|I remember when I filed my first saw. I was making my portable workbench in preparation for a woodworking show in 2002. I milled all the wood by hand, and then cut it all by hand. It was the biggest all-hand tools project I had ever done. At some point I noticed my saws were really really dull, so I had to sharpen them. I had a rather flimsy saw vice (since then I have upgraded several times) and a copy of Tom Law's video - now on DVD. I got the files from work, and I went at it. |
I did a really crappy job - uneven teeth and everything - but the saws still cut better than they had ever had.
Flash forward to now. Until we are fully up to speed, a few of the lads and I take turns setting and sharpening our dovetail saws, doing a few at a time. It's a 19ppi saw and I can barely see the teeth. I can hammer set a saw in 8 minutes - I'll get faster with practice - and filing a new saw is pretty fast and easy.

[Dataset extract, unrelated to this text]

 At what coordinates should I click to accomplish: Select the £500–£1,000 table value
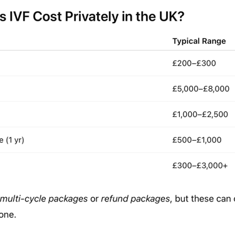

I get asked all the time about saw sharpening services. Basically there aren't any in New York City for handsaws, so I always recommend getting a file and trying one's hand. It's tedious, but really satisfying to spend 20 minutes sharpening and then trying out the saw. Just a word of advice: when you first start out sharpening, don't look too closely at the teeth until AFTER you try sawing with the saw. Oh, and don't practice on a really fine, favorite backsaw first.
PS - The saw in the picture is the first saw I ever bought years ago. It's in my toolbox and with the move I have set up shop again and needed to touch up the saw.